::: MATERIAL PROVIDED

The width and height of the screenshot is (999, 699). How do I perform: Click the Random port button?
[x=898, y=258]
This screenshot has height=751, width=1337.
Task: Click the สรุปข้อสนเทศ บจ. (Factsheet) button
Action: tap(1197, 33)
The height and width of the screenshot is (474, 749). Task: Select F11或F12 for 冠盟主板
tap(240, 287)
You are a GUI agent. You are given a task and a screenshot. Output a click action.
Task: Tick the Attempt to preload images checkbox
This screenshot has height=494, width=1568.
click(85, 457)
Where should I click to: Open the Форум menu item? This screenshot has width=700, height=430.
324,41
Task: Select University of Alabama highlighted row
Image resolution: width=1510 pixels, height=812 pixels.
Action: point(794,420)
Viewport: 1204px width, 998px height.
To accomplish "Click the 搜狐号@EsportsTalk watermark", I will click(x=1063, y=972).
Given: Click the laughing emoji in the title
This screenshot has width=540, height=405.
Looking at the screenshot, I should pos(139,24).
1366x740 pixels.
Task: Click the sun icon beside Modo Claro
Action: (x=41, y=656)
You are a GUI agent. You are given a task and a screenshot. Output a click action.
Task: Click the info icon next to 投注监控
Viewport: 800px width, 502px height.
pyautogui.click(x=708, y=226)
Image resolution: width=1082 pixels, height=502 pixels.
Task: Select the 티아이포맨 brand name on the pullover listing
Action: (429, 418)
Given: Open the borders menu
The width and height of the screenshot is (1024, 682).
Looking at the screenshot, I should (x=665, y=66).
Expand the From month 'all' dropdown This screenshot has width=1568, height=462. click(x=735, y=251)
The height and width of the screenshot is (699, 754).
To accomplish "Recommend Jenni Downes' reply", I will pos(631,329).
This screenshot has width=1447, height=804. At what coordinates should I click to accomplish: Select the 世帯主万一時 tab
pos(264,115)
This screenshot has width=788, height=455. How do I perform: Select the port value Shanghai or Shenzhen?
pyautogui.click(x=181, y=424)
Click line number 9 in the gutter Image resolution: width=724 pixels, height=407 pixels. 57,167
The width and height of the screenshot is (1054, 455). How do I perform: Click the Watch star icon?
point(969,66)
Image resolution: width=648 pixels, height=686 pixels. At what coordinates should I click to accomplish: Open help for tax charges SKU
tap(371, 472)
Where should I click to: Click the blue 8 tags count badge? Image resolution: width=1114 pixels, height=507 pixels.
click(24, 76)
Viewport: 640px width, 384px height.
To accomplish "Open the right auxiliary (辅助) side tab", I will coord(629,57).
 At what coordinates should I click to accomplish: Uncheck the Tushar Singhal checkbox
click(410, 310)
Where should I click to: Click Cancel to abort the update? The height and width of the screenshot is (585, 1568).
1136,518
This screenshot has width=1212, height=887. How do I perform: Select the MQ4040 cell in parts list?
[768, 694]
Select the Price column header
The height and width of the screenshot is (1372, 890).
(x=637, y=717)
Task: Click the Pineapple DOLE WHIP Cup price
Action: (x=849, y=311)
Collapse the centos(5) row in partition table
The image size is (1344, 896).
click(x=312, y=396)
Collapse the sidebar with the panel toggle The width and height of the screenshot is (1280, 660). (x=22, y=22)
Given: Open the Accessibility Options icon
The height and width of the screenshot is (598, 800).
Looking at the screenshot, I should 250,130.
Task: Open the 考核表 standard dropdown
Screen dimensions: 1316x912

::::::

WHAT THE EXERCISE ASKS: Copy every record verbatim.

SOLUTION FOR THIS PROBLEM:
The width and height of the screenshot is (999, 699). How do I perform: Click the Random port button?
[x=898, y=258]
This screenshot has height=751, width=1337.
Task: Click the สรุปข้อสนเทศ บจ. (Factsheet) button
Action: tap(1197, 33)
The height and width of the screenshot is (474, 749). Task: Select F11或F12 for 冠盟主板
tap(240, 287)
You are a GUI agent. You are given a task and a screenshot. Output a click action.
Task: Tick the Attempt to preload images checkbox
This screenshot has height=494, width=1568.
click(85, 457)
Where should I click to: Open the Форум menu item? This screenshot has width=700, height=430.
324,41
Task: Select University of Alabama highlighted row
Image resolution: width=1510 pixels, height=812 pixels.
Action: point(794,420)
Viewport: 1204px width, 998px height.
To accomplish "Click the 搜狐号@EsportsTalk watermark", I will click(x=1063, y=972).
Given: Click the laughing emoji in the title
This screenshot has width=540, height=405.
Looking at the screenshot, I should pos(139,24).
1366x740 pixels.
Task: Click the sun icon beside Modo Claro
Action: (x=41, y=656)
You are a GUI agent. You are given a task and a screenshot. Output a click action.
Task: Click the info icon next to 投注监控
Viewport: 800px width, 502px height.
pyautogui.click(x=708, y=226)
Image resolution: width=1082 pixels, height=502 pixels.
Task: Select the 티아이포맨 brand name on the pullover listing
Action: (429, 418)
Given: Open the borders menu
The width and height of the screenshot is (1024, 682).
Looking at the screenshot, I should (x=665, y=66).
Expand the From month 'all' dropdown This screenshot has width=1568, height=462. click(x=735, y=251)
The height and width of the screenshot is (699, 754).
To accomplish "Recommend Jenni Downes' reply", I will pos(631,329).
This screenshot has width=1447, height=804. At what coordinates should I click to accomplish: Select the 世帯主万一時 tab
pos(264,115)
This screenshot has width=788, height=455. How do I perform: Select the port value Shanghai or Shenzhen?
pyautogui.click(x=181, y=424)
Click line number 9 in the gutter Image resolution: width=724 pixels, height=407 pixels. 57,167
The width and height of the screenshot is (1054, 455). How do I perform: Click the Watch star icon?
point(969,66)
Image resolution: width=648 pixels, height=686 pixels. At what coordinates should I click to accomplish: Open help for tax charges SKU
tap(371, 472)
Where should I click to: Click the blue 8 tags count badge? Image resolution: width=1114 pixels, height=507 pixels.
click(24, 76)
Viewport: 640px width, 384px height.
To accomplish "Open the right auxiliary (辅助) side tab", I will coord(629,57).
 At what coordinates should I click to accomplish: Uncheck the Tushar Singhal checkbox
click(410, 310)
Where should I click to: Click Cancel to abort the update? The height and width of the screenshot is (585, 1568).
1136,518
This screenshot has width=1212, height=887. How do I perform: Select the MQ4040 cell in parts list?
[768, 694]
Select the Price column header
The height and width of the screenshot is (1372, 890).
(x=637, y=717)
Task: Click the Pineapple DOLE WHIP Cup price
Action: (x=849, y=311)
Collapse the centos(5) row in partition table
The image size is (1344, 896).
click(x=312, y=396)
Collapse the sidebar with the panel toggle The width and height of the screenshot is (1280, 660). (x=22, y=22)
Given: Open the Accessibility Options icon
The height and width of the screenshot is (598, 800).
Looking at the screenshot, I should 250,130.
Task: Open the 考核表 standard dropdown
Screen dimensions: 1316x912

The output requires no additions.